The general subject is a fascinating one, because it invites us to consider the chicken-and-egg relationship between policy-makers, who almost inevitably prompt buildings of one sort or another, and architects and other design professionals. Who is leading whom? In the case of Richard Rogers himself and, indeed, his old sparring partner, Terry Farrell, architectural and planning ideas have frequently been presented to politicians as a way of influencing agendas, which will then result in plans and buildings. It is not simply a case of policy-makers in one ivory tower handing out instructions to professionals sitting in their own. There is miscegenation.
For politicians, both local and national, architects can be viewed as an irrelevance (Michael Gove) or as an essential element in a civilised society (Ed Vaizey), with most sitting somewhere in between. My observation is that, when politicians have direct dealings with skilled designers, they are incredibly impressed, but an understanding of design, planning, construction and outcome is not necessarily the first thing on the minds of people in office. They are often more interested in promoting projects by misleading the public about true final cost (Scottish Parliament, Olympics, HS2) rather than worrying about the niceties of what they wrongly assume to be the bow-tie element of the process.

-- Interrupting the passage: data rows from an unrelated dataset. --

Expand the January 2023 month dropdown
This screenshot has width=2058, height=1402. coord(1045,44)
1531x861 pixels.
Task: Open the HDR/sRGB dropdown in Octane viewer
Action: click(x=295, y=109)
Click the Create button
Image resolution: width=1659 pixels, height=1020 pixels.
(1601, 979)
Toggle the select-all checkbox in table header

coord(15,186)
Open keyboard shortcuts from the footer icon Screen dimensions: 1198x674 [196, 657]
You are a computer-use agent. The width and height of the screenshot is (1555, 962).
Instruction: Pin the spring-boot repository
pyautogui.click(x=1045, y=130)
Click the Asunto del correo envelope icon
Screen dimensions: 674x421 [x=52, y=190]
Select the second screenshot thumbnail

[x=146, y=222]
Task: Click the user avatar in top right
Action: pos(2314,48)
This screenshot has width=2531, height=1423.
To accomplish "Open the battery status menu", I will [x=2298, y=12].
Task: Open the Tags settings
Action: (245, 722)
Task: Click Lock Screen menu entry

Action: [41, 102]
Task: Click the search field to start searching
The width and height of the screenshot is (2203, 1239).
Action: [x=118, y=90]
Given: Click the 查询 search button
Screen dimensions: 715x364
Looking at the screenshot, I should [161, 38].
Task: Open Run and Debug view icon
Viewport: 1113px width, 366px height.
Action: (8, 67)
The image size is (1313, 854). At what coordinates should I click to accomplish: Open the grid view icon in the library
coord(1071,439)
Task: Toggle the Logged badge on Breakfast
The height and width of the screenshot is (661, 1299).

Moreover, from the public client viewpoint, there is a tendency to think that designers only design products. But good designers can also design policies, if briefed. Can anyone say that the successive housing policies of governments for the past 20 years would not have been better had they not been devised and delivered by designers and housebuilders? They would surely have started by examining the implications of growing population numbers, household formation, land supply, and so on. None of this is mysterious, but synthetic thinking is not the stock-in-trade of those poor housing and construction ministers who generally last about 18 months in office, leaving just as they have a notion of what the right questions might be, let alone answers.
The challenges and design solutions required are sometimes thought of as only being related to iconic projects, like parliamentary or Olympic buildings. But in truth these are very occasional opportunities and up to a point will look after themselves. Much more significant are the buildings, and most certainly the public spaces, in which we live, work and play.
Architecture forms the backdrop to the lives of each of us: we are almost all born in a building; we go to a school; we are brought up in a house or flat; many go to university; almost all experience a variety of workspaces for five decades; we retire; we go to hospital; we die. We enjoy parks and gardens, woods and forests, mountains and valleys, generally modified in some respect, for better or worse, by man-made contributions to urban and rural experience.
Because design is so ubiquitous, you sometimes feel that politicians only think they have a responsibility when something is special, rather than everyday. But it is the everyday experience which, in aggregate, has the greatest effect on all our lives. Understanding this would be a good starting point for any future political strategy towards architecture and the built environment.